Lindsey Graham says Iran nuclear agreement should wait for next president

Sen. Lindsey Graham

U.S. Sen. Lindsey Graham said the Iranians don’t fear President Obama as a negotiator and suggested it would be better to wait until the next president takes over in 2017 to strike an agreement on a nuclear future.

Graham said the deal announced this week was the best Obama could get only “because the Iranians don’t fear nor do they respect him, and our allies in the region don’t trust the president.”

Graham’s comments came on CBS’ “Face the Nation,” and was part of an offering of other Sunday morning talk show appearances by Republicans who are questioning the deal.

Graham, R-S.C., and a potential presidential candidate, said a better alternative than to sign something now would be to wait until the next administration takes over, be it Republican or Democrat, and try again.

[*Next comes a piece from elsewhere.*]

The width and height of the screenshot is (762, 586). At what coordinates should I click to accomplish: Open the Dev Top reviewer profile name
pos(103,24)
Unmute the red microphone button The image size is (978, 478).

He called the president “a flawed negotiator.”

“What I would suggest is that if you can’t get there with this deal, is keep the interim agreement in place (and) allow a new president in 2017 — Democrat or Republican — take a crack at the Iranian nuclear program,” Graham told host Nora O’Donnell. He added, “the best deal comes with a new president. Hillary Clinton would do better. I think everybody on our side, except maybe Rand Paul could do better.”

Graham’s staff said afterward that they view Paul, the Kentucky Republican U.S. senator, as not being as far to the right as the rest of the GOP pack in terms of foreign policy.

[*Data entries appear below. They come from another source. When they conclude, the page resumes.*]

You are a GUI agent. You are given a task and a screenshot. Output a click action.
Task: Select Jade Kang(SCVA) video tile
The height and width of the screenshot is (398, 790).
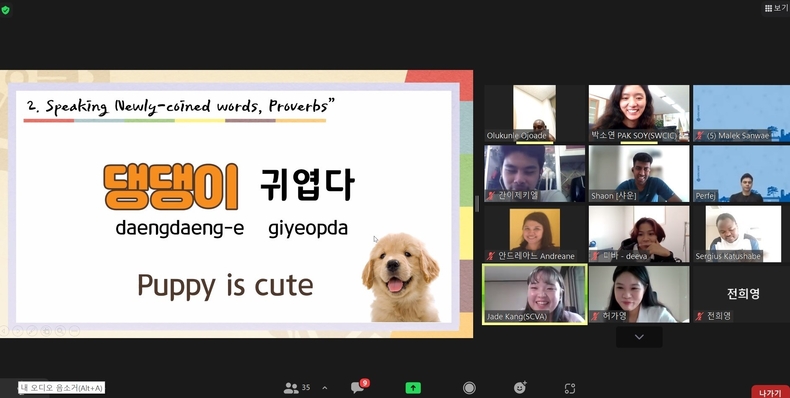pos(535,294)
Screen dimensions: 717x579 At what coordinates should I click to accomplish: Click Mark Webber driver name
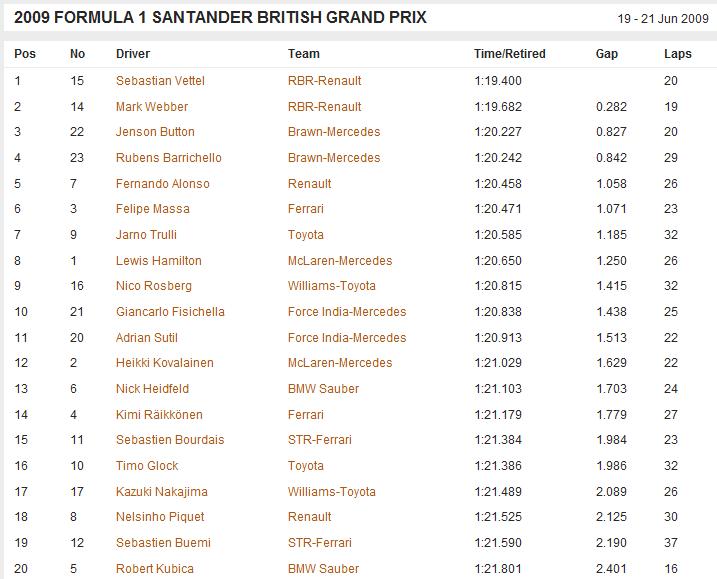(x=152, y=107)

Negotiators on Thursday announced they’d struck a framework deal with Iran but it would need to be finalized by June 30. It reportedly covers a variety of limits and requirements on inspections, incentives, installing advanced technology and penalties.

The Obama administration says the pact will be effective for years in stopping Iran from developing a nuclear weapon, while critics see it having potential weaknesses and loopholes.

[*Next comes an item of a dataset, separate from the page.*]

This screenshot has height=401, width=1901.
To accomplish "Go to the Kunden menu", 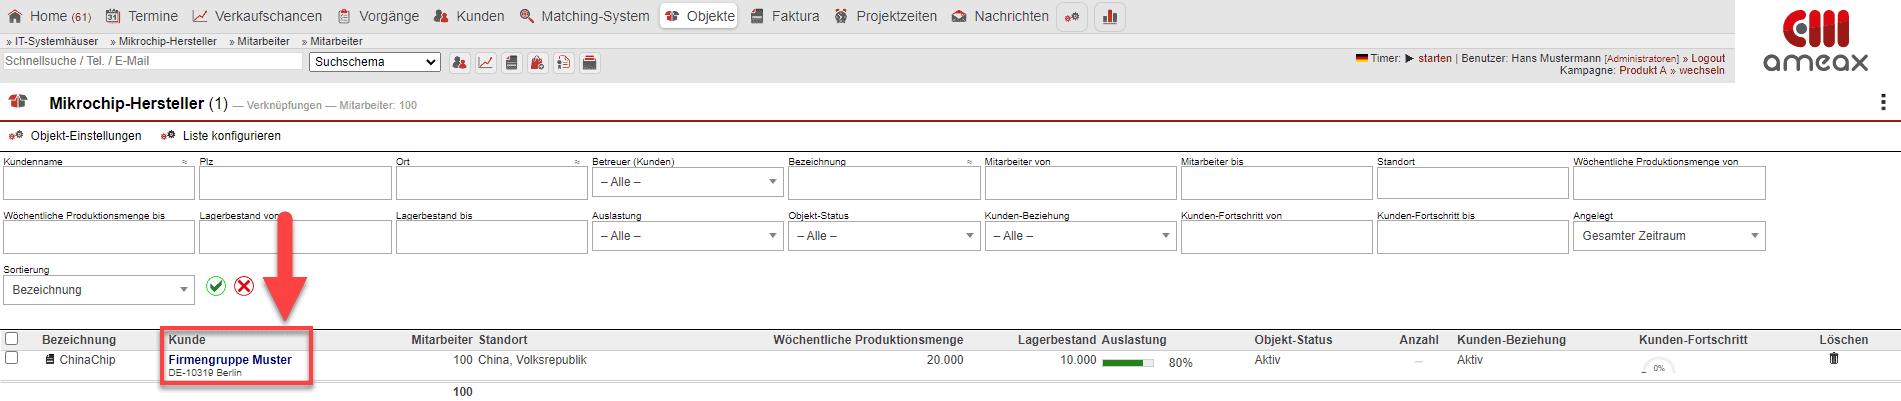I will click(469, 16).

Graham said there has been enough blame to go around in allowing Iran to develop as far as it has on a nuclear front, with its centrifuge count expanding to 19,000 in recent years.

“I think the Bush administration, they were a miserable failure when it came to controlling Iran’s nuclear ambition,” he said.

Only the recent sanctions pushed by Congress have brought them to the negotiation table, he added.

Graham said one continuing nagging issue that also needs to be resolved is the anti-American, anti-Israel rhetoric that continues to come from Iran’s leadership, even during the negotiating process. He suggested the next deal require Iran to stop interfering in other states in the region.

“How many centrifuges should a nation have who is still the largest sponsor of state terrorism?” Graham said. “Does anybody in their right mind believe that Iran’s behavior is going to change because you gave them more money and more centrifuges to eventually make a bomb.”

Graham’s appearance came as Tennessee Republican Sen. Bob Corker, chairman of the Senate Foreign Relations Committee, said Sunday that congressional scrutiny and approval of any nuclear agreement with Iran is still essential to ensuring the deal isn’t a bad one.

Corker says Congress has a responsibility to tease out the details of the final plan, ask the Obama administration hard questions and then vote on it. Speaking on “Fox News Sunday,” Corker countered Obama’s assertion that partisan politics in Washington could derail the landmark agreement to curb Iran’s bomb-capable nuclear technology.

The Senate Foreign Relations Committee is scheduled to meet April 14 to consider Corker’s legislation to ensure Congress approves the final agreement.

The Associated Press contributed to this report.